For Kierkegaard, if irony is just existence contradicting essence, Joshua Citarella in e-deologies challenges the influence of the nationalist ideal in a context of social instability and throwaway identities. The range of his flags both reflects the current extolling of small differences and questions the solidity of such elusive dynamics – the only constant for the individual who yearns to know themselves through collective belonging is a performative fluidity of ironic flavour, which transitions so much between categories that it ends up jumbling them together. The artist allows himself to exchange identity marks from different groups, perhaps exploring how the absence of rigour in the composition of certain collectives implicitly reinforces their latent similarities.
The works’ ironic tone presents us with the latest panorama of our zealous caution, or hopeful disillusionment. There is no question that their breadth of concepts and plasticity contributes to the variety of a reality that seems to want to break apart and then perhaps become synthesised into new configurations. Is it enough to expound on our temperamental repertoire, criticise power structures, bemoan our sentimental narrowness or admit to political apathy? In imperceptible movements, every moment a new world is recast from the cosmic husk of the old, allowing us to rethink the attributes of each thing. The start of every thought is the sacred shrine of all subversion – there the ironic kneels to envision other futures. Aristotle believed that the world moves for love of the divine. Only the most impossible desires can overcome inertia. Could love be at the heart of healthy irony?
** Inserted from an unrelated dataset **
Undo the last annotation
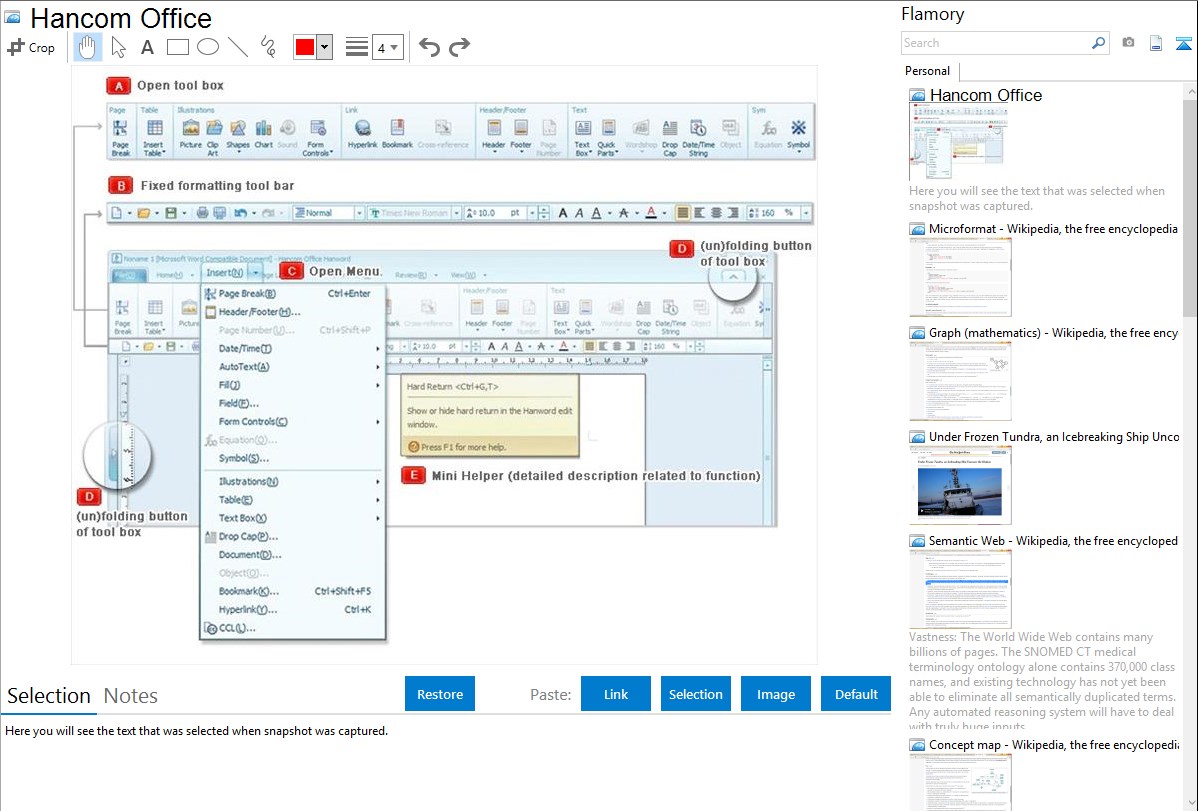coord(429,47)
The insolence of the ironic Falstaff, as William Hazlitt writes, is ‘an overflowing of his love of laughter, and fellowship; a vent to his heart and overjoy with himself and others’. [3] The lover is just the person who allows the beloved, a transforming presence, to occupy their innermost being. The ironic person, filled with the world and a lover of existence, would be like the actor who enjoys losing themselves in the role to empathise with foreign perspectives, in a humbleness tinged with desire that casts them outside of themselves. Fitzgerald writes that, after all, withholding judgement is a form of infinite hope. Irony, then, is perhaps the most optimistic model: its playful energy can expand beyond today’s cynicism, pushing us out of this interstice where everything seems to be working to uphold passivity.
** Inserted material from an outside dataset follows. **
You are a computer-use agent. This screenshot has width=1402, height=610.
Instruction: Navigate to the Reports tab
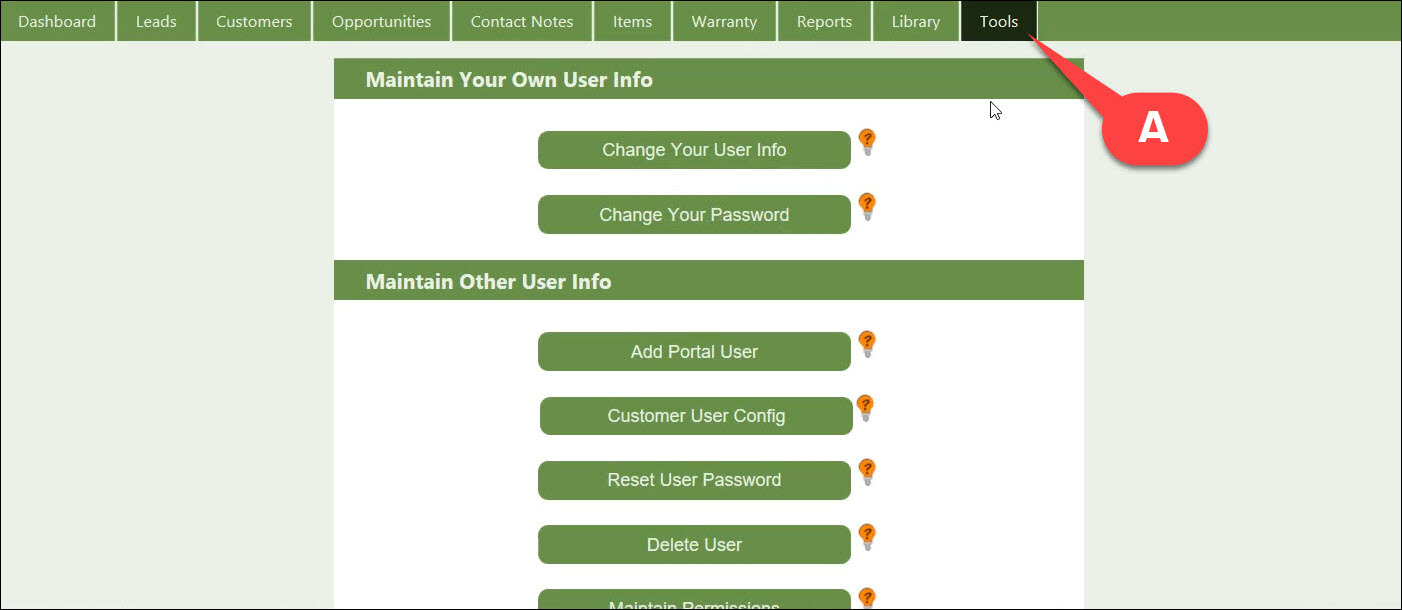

Don’t Take It Too Seriously is at Temnikova & Kasela Gallery, in Tallinn, until May 5.
[1] Hegel, G.W.F. Lectures on Aesthetics, Introduction, (iii) Irony. Available in: https://www.marxists.org/reference/archive/hegel/works/ae/
[2] Kierkegaard, Soren. (1992). On the Concept of Irony. Princeton University Press, segment XIII 356.
[3] Hazlitt, William. Characters of Shakespeare’s Plays, Henry IV. Available in Project Gutenberg.